The lack of recognition of customary rights has contributed to the challenges faced by artisanal fishers, particularly in the Western Cape. Small-scale fishers are prohibited from entering their traditional fishing grounds and securing their livelihoods.

On 20 February 2021, Minister of Environment, Forestry and Fisheries Barbara Creecy announced that she would approach the Western Cape High Court to scrap the process of awarding small-scale fishing rights in the Western Cape and to review and set aside the verification process that was undertaken to identify fishers who qualify for those rights.

She wants the entire application and appeals process redone. This decision is based on the outcomes of an audit of the implementation process that was commissioned by the minister in 2019. This audit concluded that the verification process was “wholly inadequate and that the results of the assessments cannot and should not be relied on for any decision-making purposes in terms of the regulations”.

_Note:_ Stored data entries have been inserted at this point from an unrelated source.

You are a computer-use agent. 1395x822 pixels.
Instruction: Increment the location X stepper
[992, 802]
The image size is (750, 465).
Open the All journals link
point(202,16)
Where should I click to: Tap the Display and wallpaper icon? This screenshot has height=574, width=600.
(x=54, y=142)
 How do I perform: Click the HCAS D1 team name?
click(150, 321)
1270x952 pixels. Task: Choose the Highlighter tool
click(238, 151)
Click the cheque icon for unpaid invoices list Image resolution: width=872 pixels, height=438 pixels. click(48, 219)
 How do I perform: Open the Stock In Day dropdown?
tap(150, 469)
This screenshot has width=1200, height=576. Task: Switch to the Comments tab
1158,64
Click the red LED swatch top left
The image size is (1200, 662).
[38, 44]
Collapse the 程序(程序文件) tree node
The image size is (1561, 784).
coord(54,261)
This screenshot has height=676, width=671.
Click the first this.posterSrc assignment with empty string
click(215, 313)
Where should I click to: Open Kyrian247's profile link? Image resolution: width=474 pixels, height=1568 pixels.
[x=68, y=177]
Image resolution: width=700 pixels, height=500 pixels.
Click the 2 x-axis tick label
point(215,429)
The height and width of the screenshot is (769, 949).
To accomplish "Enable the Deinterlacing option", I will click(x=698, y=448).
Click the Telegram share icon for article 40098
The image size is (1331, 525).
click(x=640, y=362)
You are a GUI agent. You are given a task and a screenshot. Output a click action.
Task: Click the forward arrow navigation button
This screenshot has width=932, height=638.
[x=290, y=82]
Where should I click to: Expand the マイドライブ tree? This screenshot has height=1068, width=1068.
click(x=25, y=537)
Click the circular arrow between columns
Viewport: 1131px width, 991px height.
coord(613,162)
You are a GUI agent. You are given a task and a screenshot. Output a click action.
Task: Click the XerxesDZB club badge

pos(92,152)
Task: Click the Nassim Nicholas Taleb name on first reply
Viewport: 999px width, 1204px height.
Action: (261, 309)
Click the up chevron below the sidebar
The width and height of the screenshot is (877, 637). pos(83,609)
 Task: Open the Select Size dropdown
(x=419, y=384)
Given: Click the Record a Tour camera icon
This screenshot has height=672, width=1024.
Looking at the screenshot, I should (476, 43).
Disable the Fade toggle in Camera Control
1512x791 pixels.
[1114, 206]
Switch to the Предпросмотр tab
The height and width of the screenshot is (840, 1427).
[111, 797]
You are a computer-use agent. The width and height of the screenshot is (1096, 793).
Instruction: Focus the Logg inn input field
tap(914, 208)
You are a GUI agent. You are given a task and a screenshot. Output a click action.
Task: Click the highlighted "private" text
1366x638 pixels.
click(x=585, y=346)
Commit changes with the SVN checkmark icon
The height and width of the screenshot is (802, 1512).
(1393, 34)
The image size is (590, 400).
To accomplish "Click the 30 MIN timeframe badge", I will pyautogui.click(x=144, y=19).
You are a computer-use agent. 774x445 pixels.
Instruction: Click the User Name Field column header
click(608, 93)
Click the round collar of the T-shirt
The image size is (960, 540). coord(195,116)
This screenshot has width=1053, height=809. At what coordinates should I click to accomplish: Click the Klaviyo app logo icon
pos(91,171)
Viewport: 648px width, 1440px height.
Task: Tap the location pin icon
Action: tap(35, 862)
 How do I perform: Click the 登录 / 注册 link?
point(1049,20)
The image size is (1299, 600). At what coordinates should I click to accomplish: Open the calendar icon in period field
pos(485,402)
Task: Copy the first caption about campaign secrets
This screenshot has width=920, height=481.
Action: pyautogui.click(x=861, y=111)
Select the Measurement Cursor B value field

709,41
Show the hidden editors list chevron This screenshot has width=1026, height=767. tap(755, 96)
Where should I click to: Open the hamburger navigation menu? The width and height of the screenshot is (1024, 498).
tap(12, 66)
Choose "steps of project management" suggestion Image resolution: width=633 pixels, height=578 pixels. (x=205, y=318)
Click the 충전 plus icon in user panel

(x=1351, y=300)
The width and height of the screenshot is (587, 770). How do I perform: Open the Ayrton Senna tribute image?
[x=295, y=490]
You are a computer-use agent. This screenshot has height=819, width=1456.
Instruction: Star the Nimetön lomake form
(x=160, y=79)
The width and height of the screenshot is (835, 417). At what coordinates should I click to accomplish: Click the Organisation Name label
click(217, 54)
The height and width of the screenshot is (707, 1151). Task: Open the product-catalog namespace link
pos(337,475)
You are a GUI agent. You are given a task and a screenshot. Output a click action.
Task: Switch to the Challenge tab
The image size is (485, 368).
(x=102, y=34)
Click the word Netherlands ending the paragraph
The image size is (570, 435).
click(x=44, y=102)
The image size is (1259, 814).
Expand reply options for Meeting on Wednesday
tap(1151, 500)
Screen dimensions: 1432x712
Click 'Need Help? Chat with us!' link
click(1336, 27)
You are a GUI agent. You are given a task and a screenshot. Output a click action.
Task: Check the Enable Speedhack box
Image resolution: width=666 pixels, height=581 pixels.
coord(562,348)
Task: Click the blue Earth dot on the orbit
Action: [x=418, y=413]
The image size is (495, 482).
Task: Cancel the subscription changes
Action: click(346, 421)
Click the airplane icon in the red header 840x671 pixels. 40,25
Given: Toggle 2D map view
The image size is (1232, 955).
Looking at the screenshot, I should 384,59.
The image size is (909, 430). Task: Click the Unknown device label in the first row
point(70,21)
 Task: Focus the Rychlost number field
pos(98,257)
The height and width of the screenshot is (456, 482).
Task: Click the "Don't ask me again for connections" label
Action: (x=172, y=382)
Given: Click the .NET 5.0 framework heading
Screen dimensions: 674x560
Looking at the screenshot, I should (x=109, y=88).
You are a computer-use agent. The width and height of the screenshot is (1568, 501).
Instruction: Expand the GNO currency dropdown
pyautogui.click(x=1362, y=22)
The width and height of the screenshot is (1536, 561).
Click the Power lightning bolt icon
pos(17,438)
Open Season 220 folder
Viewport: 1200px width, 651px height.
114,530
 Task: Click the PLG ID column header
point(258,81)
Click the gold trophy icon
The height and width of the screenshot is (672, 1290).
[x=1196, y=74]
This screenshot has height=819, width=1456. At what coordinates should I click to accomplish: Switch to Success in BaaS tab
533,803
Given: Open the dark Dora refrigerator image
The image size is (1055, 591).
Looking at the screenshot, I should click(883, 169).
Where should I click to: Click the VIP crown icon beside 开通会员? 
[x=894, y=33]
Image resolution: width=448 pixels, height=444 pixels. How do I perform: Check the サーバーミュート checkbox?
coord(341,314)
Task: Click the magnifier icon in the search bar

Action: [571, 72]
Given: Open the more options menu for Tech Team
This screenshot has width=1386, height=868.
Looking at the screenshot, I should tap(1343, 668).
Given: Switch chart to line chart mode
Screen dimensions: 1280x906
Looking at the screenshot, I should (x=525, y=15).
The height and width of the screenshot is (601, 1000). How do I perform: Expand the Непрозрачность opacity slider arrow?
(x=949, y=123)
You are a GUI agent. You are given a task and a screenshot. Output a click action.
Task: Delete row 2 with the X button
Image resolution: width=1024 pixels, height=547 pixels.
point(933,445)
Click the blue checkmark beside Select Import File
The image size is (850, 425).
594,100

Although many fishers welcome the decision, it will cause even more delays in a process that has dragged on for years and has denied fishers the basic human rights which are their birthright.

Small-scale fishing communities have spent nearly two decades fighting for their human right to food, livelihoods and recognition. In 2005, small-scale fishers and Masifundise Development Trust — an organisation working with small-scale fishing communities — took the department responsible for fisheries to court and argued that the Marine Living Resources Act regulating fisheries was not aligned with the Constitution as it failed to include small-scale fishers and denied them their human rights.

As a result, in 2007 government agreed to develop a Small-Scale Fisheries Policy, gazetted in 2012, that would recognise the injustices of the past and the rights of fishing communities to exercise their traditional and customary fishing practices. It would also enable them to promote their development on the principles of equitable access, gender equality, participatory governance and the promotion of local indigenous knowledge.

In 2016, the Department of Agriculture, Forestry and Fisheries began implementing the Small-Scale Fisheries Policy through the process of registering cooperatives along the coastline.

From the beginning of the process, coastal small-scale fishing communities expressed their dissatisfaction with the department’s approach to policy implementation as the verification process put in place failed to include many bona fide fishers, even some of the applicants in the 2005 equality court case.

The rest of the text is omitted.